I used ikvmc.exe to convert it from the jar file to a dll usable in C#
and after some struggles with which libraries and which types to use,
got a test executable up and running. It worked great! Extracted
metadata just like I needed it to.
I then copied the functions from the executable and put it into a DLL
that will be used as a plug-in library for one of the projects I'm
currently working on. However (there's always a however, isn't there?),
Tika instantly started reporting only 3 items (default properties of
file length, file name and mime type) instead of the full metadata it
currently does.
I'm not sure if this is a IKVM thing or a Tika thing, so am posting it
here as well as on the IKVMmailing lists.
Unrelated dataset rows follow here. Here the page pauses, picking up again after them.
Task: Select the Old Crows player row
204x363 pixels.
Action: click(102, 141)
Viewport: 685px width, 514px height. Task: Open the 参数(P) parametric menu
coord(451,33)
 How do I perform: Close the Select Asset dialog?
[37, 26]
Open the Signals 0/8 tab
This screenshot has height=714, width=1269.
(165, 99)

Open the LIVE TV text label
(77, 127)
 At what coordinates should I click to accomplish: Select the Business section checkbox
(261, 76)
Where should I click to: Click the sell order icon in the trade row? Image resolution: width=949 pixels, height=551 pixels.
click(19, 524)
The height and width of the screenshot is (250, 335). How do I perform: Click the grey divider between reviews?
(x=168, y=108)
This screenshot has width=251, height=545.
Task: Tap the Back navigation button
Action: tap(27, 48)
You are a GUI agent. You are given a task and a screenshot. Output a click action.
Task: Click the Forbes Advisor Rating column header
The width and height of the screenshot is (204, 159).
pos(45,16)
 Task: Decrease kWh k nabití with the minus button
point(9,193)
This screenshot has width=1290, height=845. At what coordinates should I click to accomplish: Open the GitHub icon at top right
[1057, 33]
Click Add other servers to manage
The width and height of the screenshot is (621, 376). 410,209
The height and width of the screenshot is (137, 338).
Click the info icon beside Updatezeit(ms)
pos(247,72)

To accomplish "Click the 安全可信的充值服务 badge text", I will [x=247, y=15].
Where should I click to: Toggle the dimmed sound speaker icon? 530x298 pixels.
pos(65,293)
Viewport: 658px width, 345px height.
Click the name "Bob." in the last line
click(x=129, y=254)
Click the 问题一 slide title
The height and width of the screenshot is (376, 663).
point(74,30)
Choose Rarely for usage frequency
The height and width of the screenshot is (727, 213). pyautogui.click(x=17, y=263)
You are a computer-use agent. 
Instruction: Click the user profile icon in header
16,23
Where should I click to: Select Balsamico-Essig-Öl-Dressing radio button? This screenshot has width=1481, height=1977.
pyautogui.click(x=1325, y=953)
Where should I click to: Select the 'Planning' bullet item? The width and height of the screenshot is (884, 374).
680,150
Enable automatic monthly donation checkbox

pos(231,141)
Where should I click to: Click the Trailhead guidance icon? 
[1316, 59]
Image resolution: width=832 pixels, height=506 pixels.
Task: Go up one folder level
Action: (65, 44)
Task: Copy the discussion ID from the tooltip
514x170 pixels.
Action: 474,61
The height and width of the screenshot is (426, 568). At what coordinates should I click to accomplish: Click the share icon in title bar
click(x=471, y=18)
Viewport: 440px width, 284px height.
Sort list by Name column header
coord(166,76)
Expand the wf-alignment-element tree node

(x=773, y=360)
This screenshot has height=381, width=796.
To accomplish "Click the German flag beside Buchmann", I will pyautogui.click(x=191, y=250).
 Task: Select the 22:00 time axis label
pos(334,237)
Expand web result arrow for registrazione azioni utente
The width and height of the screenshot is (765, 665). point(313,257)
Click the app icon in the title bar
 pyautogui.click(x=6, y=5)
Any assistance would be
greatly appreciated.
I'm using C# in Visual Studio 2005 w/ IKVM 0.46.0.1 and Tika v0.9
The code for the extraction is:
private void button1_Click(object sender, EventArgs e)
{
AutoDetectParser parser = new AutoDetectParser();
Metadata metadata = new Metadata();
ParseContext parserContext = new ParseContext();
java.lang.Class parserClass = typeof(AutoDetectParser);
parserContext.set(parserClass, parser);
java.io.File file = new java.io.File(@"E:\temp\Docs for
Demo SM\E-documents\011NewCaseDONE.doc");
java.net.URL url = file.toURI().toURL();
using (java.io.InputStream inputStream =
MetadataHelper.getInputStream(url, metadata))
{
parser.parse(inputStream, getTransformerHandler(),
metadata, parserContext);
inputStream.close();
}
foreach (string name in metadata.names())
{
}
}
private TransformerHandler getTransformerHandler()
{
SAXTransformerFactory factory =
TransformerFactory.newInstance() as SAXTransformerFactory;
TransformerHandler handler = factory.newTransformerHandler();
handler.getTransformer().setOutputProperty(OutputKeys.METHOD, "text");
handler.getTransformer().setOutputProperty(OutputKeys.INDENT, "yes");
_outputWriter = new StringWriter();
handler.setResult(new StreamResult(_outputWriter));
return handler;
}
and here are the using lines to make it work if you create a project
using System;
using System.Windows.Forms;
using java.io;
using java.lang;
using javax.xml.transform;
using javax.xml.transform.sax;
using javax.xml.transform.stream;
using org.apache.tika.io;
using org.apache.tika.metadata;
using org.apache.tika.parser;
------------------------------------------------------------
The DLL takes the code from the Button1_Click and moves it into a simple
function that currently just tries to read it (no returns or anything at
this time).
When run from the executable, i get the following information (vs an MP3
file)
xmpDM:releaseDate=2009
Content-Length=4136960
xmpDM:audioChannelType=Stereo
xmpDM:album= Author=The B52's
xmpDM:artist=The B52's channels=2
xmpDM:audioSampleRate=44100
xmpDM:logComment=
xmpDM:trackNumber=1
version=MPEG 3 Layer III Version 1
xmpDM:composer=null
xmpDM:audioCompressor=MP3
title=Rock Lobster
samplerate=44100
xmpDM:genre=Blues
Content-Type=audio/mpeg
resourceName=The B52's - Rock Lobster.mp3
When run from the DLL i get the following information
Content-Length 4136960 |
Content-Type audio/mpeg |
resourceName The B52's - Rock Lobster.mp3 |
Thanks in advance,
Trevor Watson